The sensor data is send to the cloud server with the name www.data199.com, registered by DATA INFORMATION SERVICES GmbH in Wildau, Germany. It is actually a Microsoft Azure Website running on a Microsoft system in the US with the domain of sensorcloud.cloudapp.net
The Sensor Cloud is accessed from phones to display the data of the sensors. The only protection against others reading the data is the secrecy of the device IDs.
To receive the data, send a POST request to http://www.data199.com:8080/api/v1/dashboard with the following HTTP headers:
"User-Agent" : "remotemonitor/248 CFNetwork/758.2.8 Darwin/15.0.0",
"Accept-Language" : "en-us",
"Content-Type": "application/x-www-form-urlencoded; charset=utf-8",
"Host" : "www.data199.com:8080",
and the following data in the body of the request (as a Python sample code):
import hashlib
import datetime
sensors = []
devicetoken = 'empty' # defaults to "empty"
vendorid = 'BE60BB85-EAC9-4C5B-8885-1A54A9D51E29' # iOS vendor UUID (returned by iOS, any UUID will do). Launch uuidgen from the terminal to generate a fresh one.
phoneid = 'Unknown' # Phone ID - probably generated by the server based on the vendorid (this string can be "Unknown" and it still works)

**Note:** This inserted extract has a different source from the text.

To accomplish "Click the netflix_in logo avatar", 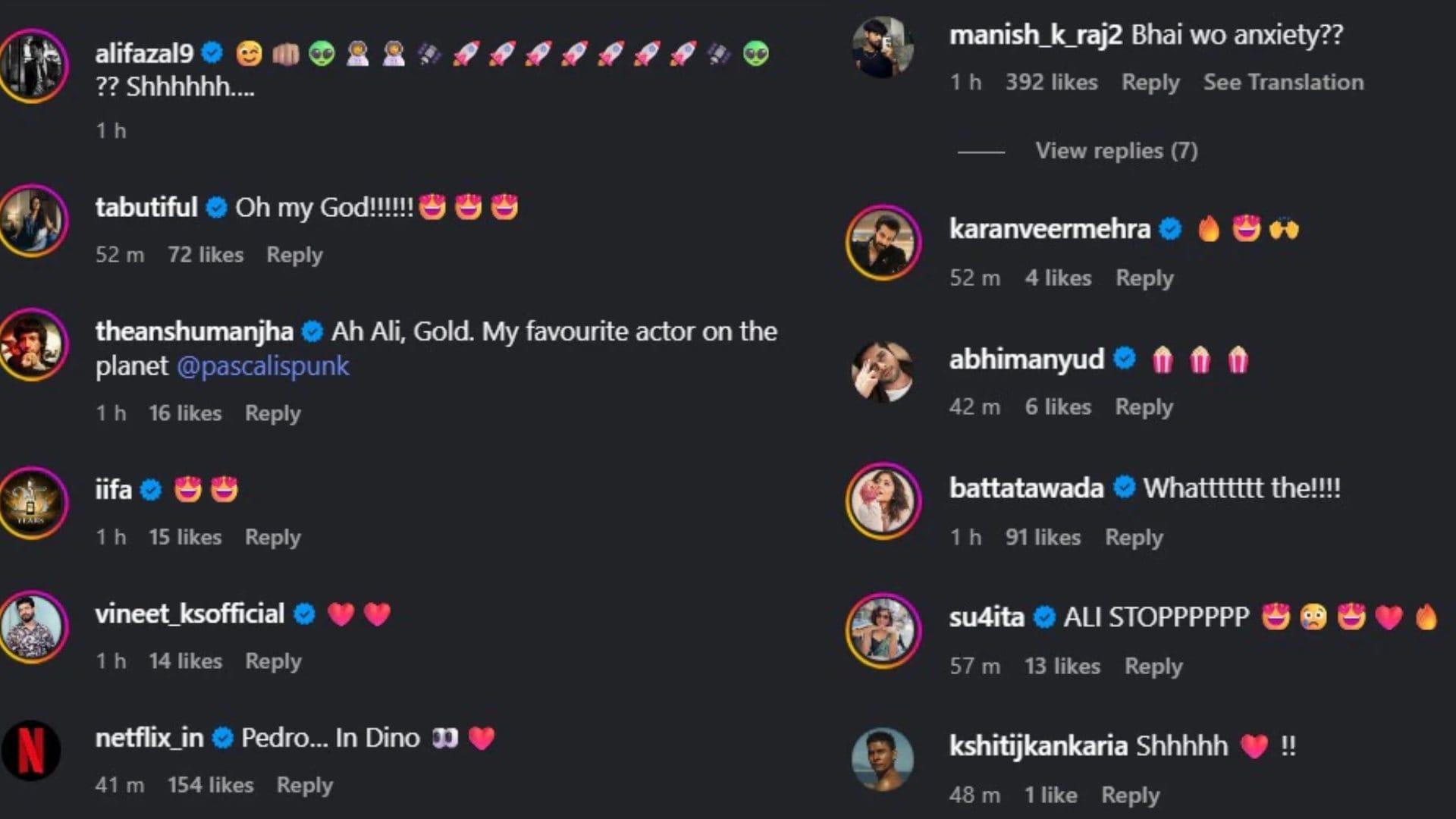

version = '1.21' # Info.plist CFBundleShortVersionString
build = '248' # Info.plist CFBundleVersion
executable = 'Mobile Alerts' # Info.plist CFBundleExecutable
bundle = 'de.synertronixx.remotemonitor' # [[NSBundle mainBundle] bundleIdentifier]
lang = 'en' # preferred language
request = "devicetoken=%s&vendorid=%s&phoneid=%s&version=%s&build=%s&executable=%s&bundle=%s&lang=%s" % (devicetoken,vendorid,phoneid,version,build,executable,bundle,lang)
request += '&timezoneoffset=%d' % 60 # local offset to UTC time
request += '&timeampm=%s' % ('true') # 12h vs 24h clock
request += '&usecelsius=%s' % ('true') # Celcius vs Fahrenheit
request += '&usemm=%s' % ('true') # mm va in
request += '&speedunit=%d' % 0 # wind speed (0: m/s, 1: km/h, 2: mph, 3: kn)
request += '×tamp=%s' % datetime.datetime.utcnow().strftime("%s") # current UTC timestamp
requestMD5 = request + 'uvh2r1qmbqk8dcgv0hc31a6l8s5cnb0ii7oglpfj' # SALT for the MD5
requestMD5 = requestMD5.replace('-','')
requestMD5 = requestMD5.replace(',','')
requestMD5 = requestMD5.replace('.','')
requestMD5 = requestMD5.lower()
m = hashlib.md5()
m.update(requestMD5.encode("utf-8"))
hexdig = m.hexdigest()
request += '&requesttoken=%s' % hexdig
request += '&deviceids=%s' % ','.join(sensors)
#request += '&measurementfroms=%s' % ('0,' * len(sensors))
#request += '&measurementcounts=%s' % ('50,' * len(sensors))
As you can see: the first part of the request (before the sensor IDs) is "signed" with an MD5 salted hash to avoid people modifying it. I am not sure why the device IDs are not included in it. This request will send all data for all sensors back. You can reduce the amount by limit the number of data points with the measurementcounts parameter (one per sensor) or by measurementfroms, which is a UNIX UTC timestamp for each sensor.
The returned data is a JSON block with timestamps again being UNIX UTC based ones.